The economic development of Moldova this year can be affected by the uncertain regional situation deriving from the problems that arose between Russia and Ukraine, which are important trade partners of Moldova, said World Bank economists who made a study of the economic growth in Moldova in 2013 and the main challenges for this year, IPN reports.
Senior economist Ruslan Piontkisky and economist Marcel Chistruga said Moldova’s economy in 2013 reached a record GDP growth of 8.9% owing to the good harvest and the higher private consumption fueled by remittances and pay raises.
According to the co-authors of the study, the macroeconomic polices of Moldova were appropriate, while the monetary policies met the inflation target of 5%. Remittances reached a record level in 2013, owing mainly to the money sent from the CIS countries.

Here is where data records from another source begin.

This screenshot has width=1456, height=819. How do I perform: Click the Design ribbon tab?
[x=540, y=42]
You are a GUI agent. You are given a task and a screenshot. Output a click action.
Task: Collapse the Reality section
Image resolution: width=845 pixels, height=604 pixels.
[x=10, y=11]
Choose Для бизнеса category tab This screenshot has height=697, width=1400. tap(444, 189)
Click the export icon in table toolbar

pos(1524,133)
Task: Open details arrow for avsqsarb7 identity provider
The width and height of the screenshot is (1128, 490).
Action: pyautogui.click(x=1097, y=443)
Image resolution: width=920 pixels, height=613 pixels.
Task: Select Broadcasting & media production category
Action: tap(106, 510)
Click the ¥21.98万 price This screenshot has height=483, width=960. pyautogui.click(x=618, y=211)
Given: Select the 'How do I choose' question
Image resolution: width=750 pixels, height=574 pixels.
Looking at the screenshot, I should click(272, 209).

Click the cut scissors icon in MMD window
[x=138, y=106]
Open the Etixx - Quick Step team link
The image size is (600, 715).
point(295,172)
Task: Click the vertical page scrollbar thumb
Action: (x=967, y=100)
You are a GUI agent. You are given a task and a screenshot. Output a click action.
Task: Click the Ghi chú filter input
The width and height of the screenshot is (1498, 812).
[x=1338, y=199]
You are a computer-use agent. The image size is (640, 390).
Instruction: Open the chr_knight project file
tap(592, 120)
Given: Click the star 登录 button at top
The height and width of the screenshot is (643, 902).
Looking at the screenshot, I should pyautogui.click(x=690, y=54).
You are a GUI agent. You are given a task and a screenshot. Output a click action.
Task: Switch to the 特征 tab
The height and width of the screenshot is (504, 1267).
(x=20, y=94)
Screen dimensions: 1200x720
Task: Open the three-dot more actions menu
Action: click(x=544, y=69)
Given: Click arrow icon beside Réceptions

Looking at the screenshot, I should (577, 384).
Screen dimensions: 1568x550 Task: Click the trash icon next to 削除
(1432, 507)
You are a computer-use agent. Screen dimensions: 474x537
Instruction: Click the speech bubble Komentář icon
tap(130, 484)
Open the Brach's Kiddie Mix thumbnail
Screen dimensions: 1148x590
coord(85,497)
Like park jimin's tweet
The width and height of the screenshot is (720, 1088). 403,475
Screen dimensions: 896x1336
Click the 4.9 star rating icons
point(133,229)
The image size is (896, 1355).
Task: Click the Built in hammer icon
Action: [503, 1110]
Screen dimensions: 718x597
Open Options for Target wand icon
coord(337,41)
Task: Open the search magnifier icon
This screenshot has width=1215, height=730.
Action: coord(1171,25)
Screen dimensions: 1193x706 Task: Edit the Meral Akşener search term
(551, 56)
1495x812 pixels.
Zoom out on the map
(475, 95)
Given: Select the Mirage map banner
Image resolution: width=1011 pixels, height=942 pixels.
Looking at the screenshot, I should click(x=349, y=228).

At the beginning of this year, remittances declined following the slowdown in the economic activity in Russia. The foreign direct investments rose to 2% of the GDP. Real exports increased almost two times faster than the real imports. The country accumulated sufficient foreign exchange reserves for covering over five months of imports.
However, the economy continues to be vulnerable to the risks associated with a volatile external environment and to the challenges that affect the country’s financial sector. As a result, the commercial activity and the flow of remittances may shrink. The macroeconomic management may be upset in connection with the future parliamentary elections.
WB Country Director for Ukraine, Belarus and Moldova Qimiao Fan said that given the current external difficulties and the forecast slowdown in the performance of agriculture, the economic growth is expected to fall to 2% in 2014 and then to rise to 4-4.5% in 2015-2017. “In order to fully fructify the benefits of a solid economic performance and to reduce the external and internal risks, Moldova must continue to remove the constraints that affect the economic growth by improving the business climate, ensuring stability and the financial sector’s development, enhancing equity and efficiency of public spending and, most important, by improving governance,” he stated.
Since Moldova joined the World Bank in 1992, over US$1 billion has been allocated to 49 operations in the country.